Unable to stream from google pub/sub

210573
New Contributor

I am trying to run below for subscribing to a pubsub but this code is throwing this exception

java.lang.NoClassDefFoundError: org/apache/spark/sql/sources/v2/DataSourceV2

I have tried using all versions of https://mvnrepository.com/artifact/com.google.cloud/pubsublite-spark-sql-streaming no luck so far.

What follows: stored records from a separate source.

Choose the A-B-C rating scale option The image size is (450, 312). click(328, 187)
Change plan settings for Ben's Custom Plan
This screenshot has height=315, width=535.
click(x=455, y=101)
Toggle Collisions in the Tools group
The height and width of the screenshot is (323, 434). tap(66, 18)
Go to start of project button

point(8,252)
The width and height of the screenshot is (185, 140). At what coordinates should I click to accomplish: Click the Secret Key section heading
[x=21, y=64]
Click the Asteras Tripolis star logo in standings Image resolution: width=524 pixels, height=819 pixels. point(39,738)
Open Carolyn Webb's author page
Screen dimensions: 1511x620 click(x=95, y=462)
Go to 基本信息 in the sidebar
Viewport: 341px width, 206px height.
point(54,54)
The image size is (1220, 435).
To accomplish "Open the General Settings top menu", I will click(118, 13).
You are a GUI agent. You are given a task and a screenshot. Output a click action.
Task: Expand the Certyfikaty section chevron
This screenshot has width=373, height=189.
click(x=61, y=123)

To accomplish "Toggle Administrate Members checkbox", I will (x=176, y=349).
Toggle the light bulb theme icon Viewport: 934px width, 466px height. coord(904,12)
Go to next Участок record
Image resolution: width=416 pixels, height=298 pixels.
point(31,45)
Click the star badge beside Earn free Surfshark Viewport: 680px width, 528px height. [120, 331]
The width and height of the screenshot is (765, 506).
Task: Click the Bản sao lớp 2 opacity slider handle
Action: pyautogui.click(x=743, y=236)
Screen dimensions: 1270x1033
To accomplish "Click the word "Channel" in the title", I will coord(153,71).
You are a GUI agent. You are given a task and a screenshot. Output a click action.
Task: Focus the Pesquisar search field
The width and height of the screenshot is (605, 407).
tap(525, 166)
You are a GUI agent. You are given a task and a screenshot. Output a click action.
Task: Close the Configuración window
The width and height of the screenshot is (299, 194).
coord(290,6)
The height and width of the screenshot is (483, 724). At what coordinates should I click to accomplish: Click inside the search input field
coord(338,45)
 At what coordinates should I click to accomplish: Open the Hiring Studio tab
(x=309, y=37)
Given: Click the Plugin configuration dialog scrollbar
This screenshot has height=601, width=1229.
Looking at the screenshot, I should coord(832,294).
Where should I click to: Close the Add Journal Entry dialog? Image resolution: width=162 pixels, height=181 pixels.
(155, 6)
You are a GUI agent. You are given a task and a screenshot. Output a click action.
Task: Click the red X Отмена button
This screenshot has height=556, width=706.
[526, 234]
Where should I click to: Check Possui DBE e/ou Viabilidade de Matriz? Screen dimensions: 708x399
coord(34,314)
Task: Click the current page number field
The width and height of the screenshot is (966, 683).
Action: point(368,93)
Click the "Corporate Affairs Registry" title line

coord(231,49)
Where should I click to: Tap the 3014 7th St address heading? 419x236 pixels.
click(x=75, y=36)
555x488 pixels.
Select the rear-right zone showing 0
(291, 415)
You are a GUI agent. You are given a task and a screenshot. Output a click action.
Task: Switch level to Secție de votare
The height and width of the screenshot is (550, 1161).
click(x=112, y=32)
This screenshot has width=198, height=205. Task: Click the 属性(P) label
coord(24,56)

from pyspark.sql import SparkSession

spark = SparkSession.builder.appName('Simple Pub/Sub Lite Read').getOrCreate()

df = spark.readStream \

 .format("pubsublite") \

 .option("pubsublite.subscription", "My subscription path") \

 .option("gcp.credentials.key", "my gcp credential").load()

df.show(10, False)

-werners-
Esteemed Contributor III

can you retry without creating a sparksession? As databricks provides one for you.

Noopur_Nigam
Databricks Employee
Databricks Employee

Hi @cloud user​ As of now, we do not have structured streaming support with Pub/Sub. Below are the supported sources with structured streaming:

https://docs.gcp.databricks.com/spark/latest/structured-streaming/data-sources.html

Ajay-Pandey
Databricks MVP

Hi @210573 

Databricks now start supporting pub/sub streaming natively now you can start using pubsub streaming for your use case for more info visit below official URL -

PUB/SUB with Databricks 

Ajay Kumar Pandey

davidkhala-ms
New Contributor II

I see some issues from using pubsub as source. 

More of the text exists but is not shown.